Question

I know that this may sound like blasphemy to Lisp aficionados (and other lovers of dynamic languages), but how difficult would it be to enhance the Clojure compiler to support static (compile-time) type checking?

Setting aside the arguments for and against static and dynamic typing, is this possible (not "is this advisable")?

I was thinking that adding a new reader macro to force a compile-time type (an enhanced version of the #^ macro) and adding the type information to the symbol table would allow the compiler to flag places where a variables was misused. For example, in the following code, I would expect a compile-time error (#* is the "compile-time" type macro):

(defn get-length [#*String s] (.length s))
(defn test-get-length [] (get-length 2.0))

The #^ macro could even be reused with a global variable (*compile-time-type-checking*) to force the compiler the do the checks.

Any thoughts on the feasibility?

Was it helpful?

Solution

It's certainly possible.
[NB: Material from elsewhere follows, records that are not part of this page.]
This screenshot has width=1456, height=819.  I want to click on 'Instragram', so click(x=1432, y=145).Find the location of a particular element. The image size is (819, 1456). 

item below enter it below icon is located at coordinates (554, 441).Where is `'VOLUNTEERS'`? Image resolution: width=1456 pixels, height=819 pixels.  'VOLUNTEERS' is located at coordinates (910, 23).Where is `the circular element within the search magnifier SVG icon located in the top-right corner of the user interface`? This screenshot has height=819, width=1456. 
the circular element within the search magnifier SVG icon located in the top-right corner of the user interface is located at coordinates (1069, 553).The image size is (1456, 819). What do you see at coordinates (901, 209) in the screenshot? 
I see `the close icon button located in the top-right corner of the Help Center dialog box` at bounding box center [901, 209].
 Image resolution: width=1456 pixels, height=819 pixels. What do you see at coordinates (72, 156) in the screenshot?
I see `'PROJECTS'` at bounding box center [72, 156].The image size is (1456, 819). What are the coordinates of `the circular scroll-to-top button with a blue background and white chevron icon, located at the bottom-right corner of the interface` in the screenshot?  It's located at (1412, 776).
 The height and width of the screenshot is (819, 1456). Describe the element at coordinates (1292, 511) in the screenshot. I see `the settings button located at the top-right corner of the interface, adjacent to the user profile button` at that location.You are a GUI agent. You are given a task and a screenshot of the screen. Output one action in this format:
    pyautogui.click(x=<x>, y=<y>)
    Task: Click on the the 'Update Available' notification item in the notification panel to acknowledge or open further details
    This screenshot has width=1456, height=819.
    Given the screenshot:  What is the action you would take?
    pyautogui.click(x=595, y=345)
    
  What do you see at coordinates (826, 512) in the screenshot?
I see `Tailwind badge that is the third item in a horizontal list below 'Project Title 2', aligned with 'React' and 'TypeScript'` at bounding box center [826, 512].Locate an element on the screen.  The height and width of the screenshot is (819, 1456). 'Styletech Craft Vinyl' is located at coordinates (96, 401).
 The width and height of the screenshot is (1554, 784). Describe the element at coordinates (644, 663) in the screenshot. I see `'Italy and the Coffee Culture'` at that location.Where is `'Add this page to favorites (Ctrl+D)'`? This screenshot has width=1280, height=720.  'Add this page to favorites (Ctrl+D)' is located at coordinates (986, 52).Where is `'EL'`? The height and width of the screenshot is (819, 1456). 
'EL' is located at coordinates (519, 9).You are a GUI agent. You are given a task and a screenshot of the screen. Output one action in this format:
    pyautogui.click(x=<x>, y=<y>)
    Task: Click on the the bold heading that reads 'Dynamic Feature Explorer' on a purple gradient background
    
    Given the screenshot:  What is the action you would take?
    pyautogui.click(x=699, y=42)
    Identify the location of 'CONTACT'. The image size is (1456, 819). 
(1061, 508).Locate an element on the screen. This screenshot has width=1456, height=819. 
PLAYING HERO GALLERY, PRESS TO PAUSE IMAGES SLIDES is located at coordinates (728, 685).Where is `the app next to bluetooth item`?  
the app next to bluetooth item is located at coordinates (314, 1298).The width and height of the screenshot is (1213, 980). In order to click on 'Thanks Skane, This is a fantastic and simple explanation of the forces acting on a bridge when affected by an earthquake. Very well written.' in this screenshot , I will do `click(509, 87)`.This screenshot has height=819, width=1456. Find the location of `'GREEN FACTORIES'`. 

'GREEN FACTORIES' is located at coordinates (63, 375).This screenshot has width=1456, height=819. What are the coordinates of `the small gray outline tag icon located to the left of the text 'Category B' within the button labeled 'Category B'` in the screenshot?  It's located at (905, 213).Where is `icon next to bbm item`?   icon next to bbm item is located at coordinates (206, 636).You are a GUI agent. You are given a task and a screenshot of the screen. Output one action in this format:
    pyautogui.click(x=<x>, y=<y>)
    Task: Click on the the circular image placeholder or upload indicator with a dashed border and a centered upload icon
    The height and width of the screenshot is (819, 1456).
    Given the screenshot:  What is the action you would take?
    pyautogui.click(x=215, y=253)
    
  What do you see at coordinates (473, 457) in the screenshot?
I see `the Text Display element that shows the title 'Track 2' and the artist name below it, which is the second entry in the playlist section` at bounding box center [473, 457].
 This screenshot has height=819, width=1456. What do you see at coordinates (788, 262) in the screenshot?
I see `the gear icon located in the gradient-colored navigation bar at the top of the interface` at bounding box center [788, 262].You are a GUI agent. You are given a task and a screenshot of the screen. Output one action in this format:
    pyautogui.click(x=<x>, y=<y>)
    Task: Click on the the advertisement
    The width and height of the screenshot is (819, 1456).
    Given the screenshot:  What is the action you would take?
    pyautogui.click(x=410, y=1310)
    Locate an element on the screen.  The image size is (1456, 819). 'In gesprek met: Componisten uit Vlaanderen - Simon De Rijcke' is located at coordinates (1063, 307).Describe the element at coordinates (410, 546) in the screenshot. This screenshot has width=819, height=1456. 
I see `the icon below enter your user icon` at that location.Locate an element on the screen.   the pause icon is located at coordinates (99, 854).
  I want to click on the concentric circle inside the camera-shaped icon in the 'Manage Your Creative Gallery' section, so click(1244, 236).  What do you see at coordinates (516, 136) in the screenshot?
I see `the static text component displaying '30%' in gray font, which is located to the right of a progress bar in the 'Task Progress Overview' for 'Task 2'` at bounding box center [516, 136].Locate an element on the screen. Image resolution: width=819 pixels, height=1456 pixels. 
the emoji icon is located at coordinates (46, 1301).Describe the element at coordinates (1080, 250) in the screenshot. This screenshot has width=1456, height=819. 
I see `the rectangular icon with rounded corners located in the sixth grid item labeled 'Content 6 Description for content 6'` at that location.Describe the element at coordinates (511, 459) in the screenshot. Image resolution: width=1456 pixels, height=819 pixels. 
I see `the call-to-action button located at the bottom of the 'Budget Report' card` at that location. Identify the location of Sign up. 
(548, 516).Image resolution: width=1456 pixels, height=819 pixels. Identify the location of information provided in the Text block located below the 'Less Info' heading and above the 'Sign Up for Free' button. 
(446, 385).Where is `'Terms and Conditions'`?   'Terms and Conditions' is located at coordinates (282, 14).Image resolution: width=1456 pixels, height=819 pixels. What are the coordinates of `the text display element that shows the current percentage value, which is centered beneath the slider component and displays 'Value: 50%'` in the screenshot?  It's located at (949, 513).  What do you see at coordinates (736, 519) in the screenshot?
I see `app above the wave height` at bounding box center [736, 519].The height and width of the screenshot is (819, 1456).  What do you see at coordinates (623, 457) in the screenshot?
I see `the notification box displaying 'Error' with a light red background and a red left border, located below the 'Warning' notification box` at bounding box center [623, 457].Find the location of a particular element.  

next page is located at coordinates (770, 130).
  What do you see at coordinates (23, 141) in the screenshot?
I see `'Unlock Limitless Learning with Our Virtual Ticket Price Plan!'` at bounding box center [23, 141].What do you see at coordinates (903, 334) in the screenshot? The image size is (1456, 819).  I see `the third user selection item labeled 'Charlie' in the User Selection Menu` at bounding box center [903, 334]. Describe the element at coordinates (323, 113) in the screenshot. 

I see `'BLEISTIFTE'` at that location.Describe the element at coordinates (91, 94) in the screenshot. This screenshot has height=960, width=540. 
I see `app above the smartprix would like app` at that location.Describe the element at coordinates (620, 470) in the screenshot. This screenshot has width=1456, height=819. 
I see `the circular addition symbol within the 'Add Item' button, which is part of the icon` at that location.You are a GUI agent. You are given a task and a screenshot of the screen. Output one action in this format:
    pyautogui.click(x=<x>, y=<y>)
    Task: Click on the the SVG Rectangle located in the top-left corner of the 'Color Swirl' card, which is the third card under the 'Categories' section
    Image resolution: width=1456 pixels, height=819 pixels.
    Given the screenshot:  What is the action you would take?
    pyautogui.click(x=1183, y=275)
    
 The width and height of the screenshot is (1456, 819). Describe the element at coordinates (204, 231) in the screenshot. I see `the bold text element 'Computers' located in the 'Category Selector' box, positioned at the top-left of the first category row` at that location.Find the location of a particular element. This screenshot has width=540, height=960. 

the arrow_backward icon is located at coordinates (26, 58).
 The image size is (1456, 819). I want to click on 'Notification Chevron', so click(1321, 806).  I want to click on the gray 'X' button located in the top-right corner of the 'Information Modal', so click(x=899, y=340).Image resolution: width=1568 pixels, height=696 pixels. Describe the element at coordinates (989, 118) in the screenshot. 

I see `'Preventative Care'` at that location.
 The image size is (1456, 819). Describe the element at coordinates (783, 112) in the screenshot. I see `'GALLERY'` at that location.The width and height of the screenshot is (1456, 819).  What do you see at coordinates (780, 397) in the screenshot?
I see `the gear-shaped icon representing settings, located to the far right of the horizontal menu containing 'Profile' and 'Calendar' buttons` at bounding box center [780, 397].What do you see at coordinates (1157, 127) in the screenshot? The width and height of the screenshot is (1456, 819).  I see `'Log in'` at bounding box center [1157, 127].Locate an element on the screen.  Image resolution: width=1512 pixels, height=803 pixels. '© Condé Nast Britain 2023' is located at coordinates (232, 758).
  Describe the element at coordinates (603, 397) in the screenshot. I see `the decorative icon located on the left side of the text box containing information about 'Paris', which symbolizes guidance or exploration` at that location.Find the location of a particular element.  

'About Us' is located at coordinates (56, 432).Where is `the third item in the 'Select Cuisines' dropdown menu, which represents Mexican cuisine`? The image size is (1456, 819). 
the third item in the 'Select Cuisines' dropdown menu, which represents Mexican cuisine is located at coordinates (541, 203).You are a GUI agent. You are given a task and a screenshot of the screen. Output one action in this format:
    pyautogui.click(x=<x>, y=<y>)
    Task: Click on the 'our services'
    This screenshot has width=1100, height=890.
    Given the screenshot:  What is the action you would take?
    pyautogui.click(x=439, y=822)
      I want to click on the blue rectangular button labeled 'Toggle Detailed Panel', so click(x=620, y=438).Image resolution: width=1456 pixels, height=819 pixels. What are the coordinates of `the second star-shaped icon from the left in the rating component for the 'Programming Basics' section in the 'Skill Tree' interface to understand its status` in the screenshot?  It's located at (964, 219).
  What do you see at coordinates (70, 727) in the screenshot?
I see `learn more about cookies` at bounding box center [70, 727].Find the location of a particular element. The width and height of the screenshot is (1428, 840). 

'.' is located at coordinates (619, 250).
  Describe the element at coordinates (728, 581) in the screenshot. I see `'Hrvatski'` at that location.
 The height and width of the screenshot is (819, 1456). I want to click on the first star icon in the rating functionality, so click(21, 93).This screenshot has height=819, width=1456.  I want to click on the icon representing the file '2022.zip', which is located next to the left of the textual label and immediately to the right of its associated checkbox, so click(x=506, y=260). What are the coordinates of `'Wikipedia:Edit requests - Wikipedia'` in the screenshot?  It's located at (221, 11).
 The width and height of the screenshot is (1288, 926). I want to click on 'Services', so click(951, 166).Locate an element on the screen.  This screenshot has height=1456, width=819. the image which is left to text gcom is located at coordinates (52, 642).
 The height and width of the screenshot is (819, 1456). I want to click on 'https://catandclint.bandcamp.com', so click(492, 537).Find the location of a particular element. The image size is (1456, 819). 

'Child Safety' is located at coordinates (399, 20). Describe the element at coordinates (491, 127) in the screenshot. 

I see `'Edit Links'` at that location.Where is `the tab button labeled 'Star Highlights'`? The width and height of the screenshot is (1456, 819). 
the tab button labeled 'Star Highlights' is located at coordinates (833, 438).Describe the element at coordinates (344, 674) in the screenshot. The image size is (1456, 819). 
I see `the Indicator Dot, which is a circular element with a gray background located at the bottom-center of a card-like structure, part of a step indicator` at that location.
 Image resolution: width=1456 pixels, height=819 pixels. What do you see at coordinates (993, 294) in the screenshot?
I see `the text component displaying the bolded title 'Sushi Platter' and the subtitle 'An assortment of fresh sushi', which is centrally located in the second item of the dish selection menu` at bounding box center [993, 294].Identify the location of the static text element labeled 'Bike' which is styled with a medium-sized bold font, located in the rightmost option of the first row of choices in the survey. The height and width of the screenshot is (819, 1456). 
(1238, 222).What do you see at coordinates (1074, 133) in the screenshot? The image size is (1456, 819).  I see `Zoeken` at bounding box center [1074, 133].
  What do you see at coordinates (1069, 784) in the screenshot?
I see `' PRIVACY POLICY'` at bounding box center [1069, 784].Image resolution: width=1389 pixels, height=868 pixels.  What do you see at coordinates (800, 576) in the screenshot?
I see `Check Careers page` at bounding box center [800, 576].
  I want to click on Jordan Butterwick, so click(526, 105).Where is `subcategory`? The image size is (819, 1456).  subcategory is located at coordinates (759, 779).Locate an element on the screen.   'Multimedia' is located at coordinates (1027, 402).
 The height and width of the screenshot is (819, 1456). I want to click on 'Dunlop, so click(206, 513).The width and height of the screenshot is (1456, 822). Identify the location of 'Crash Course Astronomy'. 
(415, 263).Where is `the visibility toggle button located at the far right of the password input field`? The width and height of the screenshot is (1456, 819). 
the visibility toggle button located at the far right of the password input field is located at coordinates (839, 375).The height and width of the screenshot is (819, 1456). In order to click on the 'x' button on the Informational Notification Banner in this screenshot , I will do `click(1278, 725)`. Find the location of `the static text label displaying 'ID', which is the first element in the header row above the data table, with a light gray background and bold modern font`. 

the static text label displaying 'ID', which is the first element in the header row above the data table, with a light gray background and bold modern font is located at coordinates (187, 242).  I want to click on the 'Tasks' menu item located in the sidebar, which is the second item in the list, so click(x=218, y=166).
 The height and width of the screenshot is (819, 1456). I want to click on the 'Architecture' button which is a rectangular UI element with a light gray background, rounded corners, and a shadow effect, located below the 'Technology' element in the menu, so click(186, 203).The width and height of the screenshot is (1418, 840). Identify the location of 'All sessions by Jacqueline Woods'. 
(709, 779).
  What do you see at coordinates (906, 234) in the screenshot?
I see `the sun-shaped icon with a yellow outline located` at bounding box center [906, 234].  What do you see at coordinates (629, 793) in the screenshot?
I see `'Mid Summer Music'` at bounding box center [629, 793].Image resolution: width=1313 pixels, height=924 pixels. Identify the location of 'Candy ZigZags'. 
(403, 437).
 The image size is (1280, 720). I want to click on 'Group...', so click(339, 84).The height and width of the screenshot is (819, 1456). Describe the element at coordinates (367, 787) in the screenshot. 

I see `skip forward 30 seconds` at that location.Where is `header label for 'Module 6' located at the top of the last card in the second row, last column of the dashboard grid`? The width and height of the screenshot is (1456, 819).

The compiler already does some static type checking around primitive argument types in the 1.3 development branch.

OTHER TIPS

It certain possible. However I do not think that Clojure will ever get any form of weak static typing - it's benefits are too few.

Rich Hickey has however expressed on several occasions his like for the strong, optional, and expressive typing feature of the Qi language, http://www.lambdassociates.org/qilisp.htm

alt text

Yes! It looks like there is a project underway, core.typed, to make optional static type checking a reality. See the Github project and its documentation

This work grew out of an undergraduate honours dissertation (PDF) by Ambrose Bonnaire-Sergeant, and is related to the Typed Racket system.

Since one form is read AND evaluated at a time you cannot have forward references making this somewhat limited.

Old question but two important points: I don't think Clojure supports reader macros, only ordinary lisp macros. And now we have core.typed option for typing in Clojure.

declare can have type hints, so it is possible to declare a var that "is" the type which has not been defined yet but contains data about the structure, but this would be really clunky and you would have to do it before any code path that could be executed before the type is defined. Basically, you would want to define all of your user defined types up front and then use them like normal. I think that makes library writing somewhat hackish.

I didn't mean to suggest earlier that this isn't possible, just that for user defined types it is a lot more complicated than for pre-defined types. The benefit of doing this vs. the cost is something that should be seriously considered. But I encourage anyone who is interested to try it out and see if they can make it work!